How serious is the Indian judicial system about upholding the decision of not allowing candidates with criminal charges to contest elections? And how dedicated are our political parties in trying to follow it? With the recent declaration of criminal charges of 5 BJP candidates (out of 7), 2 Congress candidates, and 1 AAP candidate from the Delhi constituency, voters are forced to believe that this rule is yet another sham in the name of law. This wasn’t surprising because we have had candidates with criminal charges against them nominated from other parts of the country as well– Ashok Chavan, Pawan Bansal, to name a few. Lalu Prasad Yadav recently went on record to declare his aspirations to contest in the election as well, that too days after being released on bail!
It seems like the candidates are not just taking on each other in the elections but also in the count of charges against them- Maheish Girri of the BJP from East Delhi constituency scoring the highest with four IPC charges against him. If you thought that the independent candidates were your best bet this season then think again- Sunil Chhikara, an Independent candidate from North West Delhi Constituency, is set to prove you wrong on that point. All the talk about independent politicians being honest and better connected with the masses goes down the drain. And how can we forget the Congress when we talk of corruption? Mahabal Mishra of the Congress from West Delhi Constituency, with three IPC cases against him, is tied for second place with Chhikara.
Nearly 23 of the 150 candidates from all parties analyzed so far have cases of mild or serious offence against them. 13 of these have declared serious criminal cases including those related to kidnapping, criminal intimidation, extortion, etc. Four out of the five criminal candidates from the BJP face serious criminal cases.

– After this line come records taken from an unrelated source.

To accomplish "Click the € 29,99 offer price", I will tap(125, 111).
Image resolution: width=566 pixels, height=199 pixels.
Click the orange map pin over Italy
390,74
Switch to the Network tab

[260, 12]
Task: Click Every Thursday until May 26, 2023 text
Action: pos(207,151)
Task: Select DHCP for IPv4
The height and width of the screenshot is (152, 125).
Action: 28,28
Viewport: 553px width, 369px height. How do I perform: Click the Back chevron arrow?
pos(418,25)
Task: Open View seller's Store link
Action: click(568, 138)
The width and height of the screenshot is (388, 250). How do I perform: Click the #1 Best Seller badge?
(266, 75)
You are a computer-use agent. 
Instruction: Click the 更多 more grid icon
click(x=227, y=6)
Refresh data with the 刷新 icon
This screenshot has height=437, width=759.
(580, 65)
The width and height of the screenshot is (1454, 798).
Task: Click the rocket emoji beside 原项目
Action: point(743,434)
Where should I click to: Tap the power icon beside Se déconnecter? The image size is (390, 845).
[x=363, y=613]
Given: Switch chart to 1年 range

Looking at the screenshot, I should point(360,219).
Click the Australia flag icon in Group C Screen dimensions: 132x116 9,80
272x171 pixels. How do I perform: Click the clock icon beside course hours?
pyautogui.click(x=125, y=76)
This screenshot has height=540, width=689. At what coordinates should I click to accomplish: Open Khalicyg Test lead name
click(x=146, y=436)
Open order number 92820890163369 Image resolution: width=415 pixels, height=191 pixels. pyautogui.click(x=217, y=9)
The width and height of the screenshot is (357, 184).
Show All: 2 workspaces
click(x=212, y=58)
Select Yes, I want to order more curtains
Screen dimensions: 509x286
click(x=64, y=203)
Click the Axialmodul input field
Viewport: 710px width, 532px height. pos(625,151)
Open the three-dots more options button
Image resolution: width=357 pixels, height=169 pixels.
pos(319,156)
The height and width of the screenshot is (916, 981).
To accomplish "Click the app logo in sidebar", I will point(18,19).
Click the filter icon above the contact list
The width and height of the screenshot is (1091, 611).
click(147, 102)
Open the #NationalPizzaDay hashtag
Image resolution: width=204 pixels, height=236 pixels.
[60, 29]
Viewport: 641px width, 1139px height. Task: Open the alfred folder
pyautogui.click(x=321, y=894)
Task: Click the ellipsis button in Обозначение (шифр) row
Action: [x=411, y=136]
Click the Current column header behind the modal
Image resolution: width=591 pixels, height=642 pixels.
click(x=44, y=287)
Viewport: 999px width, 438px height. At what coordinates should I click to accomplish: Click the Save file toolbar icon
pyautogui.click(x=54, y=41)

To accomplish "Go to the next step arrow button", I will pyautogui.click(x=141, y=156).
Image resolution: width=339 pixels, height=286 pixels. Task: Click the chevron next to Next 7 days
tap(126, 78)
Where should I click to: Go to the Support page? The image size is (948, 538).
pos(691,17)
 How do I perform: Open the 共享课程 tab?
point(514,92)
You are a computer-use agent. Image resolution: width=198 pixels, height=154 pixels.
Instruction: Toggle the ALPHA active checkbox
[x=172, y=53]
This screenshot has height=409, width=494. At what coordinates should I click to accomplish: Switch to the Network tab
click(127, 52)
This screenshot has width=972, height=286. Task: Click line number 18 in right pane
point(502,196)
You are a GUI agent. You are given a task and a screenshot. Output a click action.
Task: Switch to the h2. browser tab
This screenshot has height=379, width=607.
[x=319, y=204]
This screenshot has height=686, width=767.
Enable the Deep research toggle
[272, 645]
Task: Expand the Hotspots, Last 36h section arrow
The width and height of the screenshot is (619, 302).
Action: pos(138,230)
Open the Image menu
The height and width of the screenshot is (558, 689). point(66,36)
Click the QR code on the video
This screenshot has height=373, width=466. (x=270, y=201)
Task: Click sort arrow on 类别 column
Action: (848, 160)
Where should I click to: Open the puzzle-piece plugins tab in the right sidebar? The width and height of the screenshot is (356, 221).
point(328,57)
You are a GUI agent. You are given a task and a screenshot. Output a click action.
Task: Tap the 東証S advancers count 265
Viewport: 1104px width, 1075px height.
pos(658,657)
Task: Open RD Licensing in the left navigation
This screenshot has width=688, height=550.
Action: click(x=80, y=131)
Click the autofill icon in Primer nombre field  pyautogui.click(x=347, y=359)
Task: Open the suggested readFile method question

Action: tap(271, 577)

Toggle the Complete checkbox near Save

All of this leads us to the same question we had started off with- aside from the law, are our parties even interested in living up to the promises made in their manifestos? What happened to the tall promises of empowering women and ensuring the safety for women after the Nirbhaya case? Mohammad Shakeel Saifi of the BSP from East Delhi constituency clearly doesn’t care. He has declared a case related to assault of a woman with intent to outrage her modesty.
It is well known that after coming to power politicians are often framed and convicted on charges of corruption and other illegal activities in India. But with this current trend we are forced to believe that it’s the reverse that is true– only with a history of criminal charges can anyone be nominated as a political candidate, which is almost a prerequisite for getting an election ticket. For those parties that had claimed to bring about clean politics this time around (read Rahul “baba” Gandhi’s Congress and NaMo’s BJP) maybe a thorough check of their own party’s actions before making tall promises would be a good idea.